Posted by L. Sipe at 12:25 PM
Wednesday, September 23, 2009
Since we have arrived in The Gambia, local Muslims have been fasting as part of the month of Ramadan. One neither eats nor drinks from sunrise to sunset. Dancing, drumming, and singing are also prohibited. Last Saturday, on the last day of Ramadan, Laura and I fasted. It is not difficult to go for a day without eating. Not drinking in 100 degree heat, however, is quite challenging. Regardless of the challenges, we made it through the day. Koriteh, a festival which celebrates the end of Ramadan, occurred on Sunday and Monday. We all put on our Gambian clothes and visited our friend Hatibu's compound for lunch. In the evening, our language teacher, Awa Ceesay, took Laura and I to visit my namesake, or tomeh. My tomeh, who is also named Kombe Sarr (of course), lives in a part of the city called Bakau. Kombe and her family were very welcoming. On Koriteh, in the evening, children traditionally go around to compounds and ask for sweets and coins. It is in some ways similar to Halloween. On our way back from Bakau, Laura and I saw hundreds of children on Kairaiba Avenue spending their coins on ice cream. Since the end of Ramadan, everyone seems happier and more friendly. They are happy to done fasting-at least until next year. Pictures included are: eating lunch at Hatibu's house, me admiring Hatibu's pet parrot, some of Hatibu's relatives, me and the other Kombe Sarr, and Kombe's husband.
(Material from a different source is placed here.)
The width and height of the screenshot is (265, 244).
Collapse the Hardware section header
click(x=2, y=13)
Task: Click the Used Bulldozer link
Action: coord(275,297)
Thursday, September 17, 2009
Just in case it sounded like we had constant activities, I wanted to make some corrections! After class on rainy days there is nothing to do, but stay in the compound. So, we have to get a little creative. Make shift twister:
On beautiful days we will head to the beach after class. And on lazy days we sit around and read. Soon I won't have as much free time because of service learning projects. I hope to teach high school Biology and help with the University's lab facilities. Kaitlyn wants to get an internship with a local Environmental agency. But for now, sitting around reading isn't have bad.
Posted by L. Sipe at 9:51 AM
Monday, September 14, 2009
One of my favorite things we have done so far has been a tie-dye workshop at the Artist Village. The artist's name is Babukar, and he lives here with his wife and children. The property used to be a village, but the people moved because there was bad luck there. When Babukar moved in, the place was run down, but he turned the village into his next art project. He planted trees and flowers, and built houses out of natural materials. The Hut shown is one of the possible rooms guests can stay in and it was painted by the SMCM group of Fall 2007 (Shane Hall). This was one of the most beautiful places I have ever been, and I really want to go back for a weekend.
The tie-dying workshop was a great success! We learned different techniques, and the colors were so bright! You can see the fabric I dyed in the post of clothes, Kaitlyn and I made ours into skirts. The first picture is of Babukar (in blue) and he is demonstrating photo-emulsion screenprinting.